Utne Reader, itself recently sold to Ogden Publications, takes a stab at more thoughtful criticism, postulating that the naked consumerism of bands who opt in may overshadow their musical accomplishments. “While bands stand to profit from advertising’s exposure in the short term, will their openness to corporate patronage eventually leave them an unwanted legacy of being ‘the band that made that song from that car ad’?” Eric Kelsey asked in a July 5 story. Yet his query supposes a future where marketing and culture are not merged, and a past, perhaps foggily remembered, where such things mattered.
Now history is being rewritten. “Punk rockers are supposed to be especially hostile to the Man, but music consumers in the 15 to 24 demographic grew up watching punk, emo, and metalcore bands on the Vans Warped Tour, Rockstar Energy Drink’s Taste of Chaos tour, and the Honda Civic Tour,” Raymer writes. He ignores the debates that took place surrounding each of these sponsored tours, and blinds himself to the one that started it all: Jones Soda, now available in a Starbucks near you. Fully designed at its mid-‘90’s creation to “co-opt” the “counterculture” – as well as shuttle in egregious new marketing ploys like Proctor and Gambles’ youth word-of-mouth marketing program “Tremor” – Jones Soda brought product placement to those who hated products, through innovations like skateboard tour sponsorships and punk-rock venue vending machines. It marked the shift from the age of “selling out” to the age of “opting in.”

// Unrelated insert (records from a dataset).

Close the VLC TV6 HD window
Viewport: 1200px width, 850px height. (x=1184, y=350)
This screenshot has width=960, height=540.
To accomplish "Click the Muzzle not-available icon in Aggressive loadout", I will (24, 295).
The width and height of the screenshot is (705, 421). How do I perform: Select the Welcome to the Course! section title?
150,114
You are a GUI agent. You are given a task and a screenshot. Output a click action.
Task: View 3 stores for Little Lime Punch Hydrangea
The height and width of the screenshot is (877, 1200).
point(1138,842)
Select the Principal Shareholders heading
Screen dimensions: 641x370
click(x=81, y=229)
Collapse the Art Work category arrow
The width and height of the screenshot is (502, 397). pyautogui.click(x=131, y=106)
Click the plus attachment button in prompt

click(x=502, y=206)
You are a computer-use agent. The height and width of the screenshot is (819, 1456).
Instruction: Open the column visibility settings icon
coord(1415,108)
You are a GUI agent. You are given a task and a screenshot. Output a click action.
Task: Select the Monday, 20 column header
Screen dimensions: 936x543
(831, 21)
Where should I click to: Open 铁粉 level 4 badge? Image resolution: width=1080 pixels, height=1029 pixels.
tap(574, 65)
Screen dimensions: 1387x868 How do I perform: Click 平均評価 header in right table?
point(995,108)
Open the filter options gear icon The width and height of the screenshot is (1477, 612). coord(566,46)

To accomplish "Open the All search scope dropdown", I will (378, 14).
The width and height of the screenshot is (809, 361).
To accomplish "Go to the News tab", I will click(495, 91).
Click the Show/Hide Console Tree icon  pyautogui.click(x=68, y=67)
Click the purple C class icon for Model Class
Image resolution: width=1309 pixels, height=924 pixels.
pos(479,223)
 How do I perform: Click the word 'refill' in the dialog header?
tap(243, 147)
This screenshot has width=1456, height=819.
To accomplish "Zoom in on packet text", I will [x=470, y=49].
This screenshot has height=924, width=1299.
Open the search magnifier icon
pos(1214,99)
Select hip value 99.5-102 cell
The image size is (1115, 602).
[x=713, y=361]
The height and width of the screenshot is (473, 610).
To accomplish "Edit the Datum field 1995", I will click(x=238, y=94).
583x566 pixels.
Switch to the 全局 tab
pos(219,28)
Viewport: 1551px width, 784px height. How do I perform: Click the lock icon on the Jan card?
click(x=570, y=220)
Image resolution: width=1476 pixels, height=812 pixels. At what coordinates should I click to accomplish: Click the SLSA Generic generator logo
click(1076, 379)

Unfortunately, the spaces devoted to drawing that line – reminding us that corporate sponsorship is an option we can refuse–have themselves succumbed to the times.Punk Planet is only one of many venues for corporate criticism no longer available, and although it may have been the last canary in this particular coal mine, it was still a canary. If Raymer is right, and the worst that bands have to fear is that they will be remembered as ad fodder instead of artists, at least they will be remembered. And the last vestiges of independent cultural production will wither and die.
“Old-timey indie ideals,” Raymer calls this line of criticism, and he’s right. I remember when it was common for kids to think of something, tape it or write it down or paste it up, and put it out into the world without having to go though a profit-minded distributor, music label or ISP. I remember when I could refuse to consent to demands made by big media and still have a place to work the next day. I remember autonomous cultural production done for the sake of promoting ideas and not achieving fame or fortune, and independent publishing devoted to engaged and critical journalism. And I remember when I could find music that didn’t put money into the pockets of the corporate giant that shut down the coffeeshop where I used to paste up my zines. I remember democracy. Those were the days.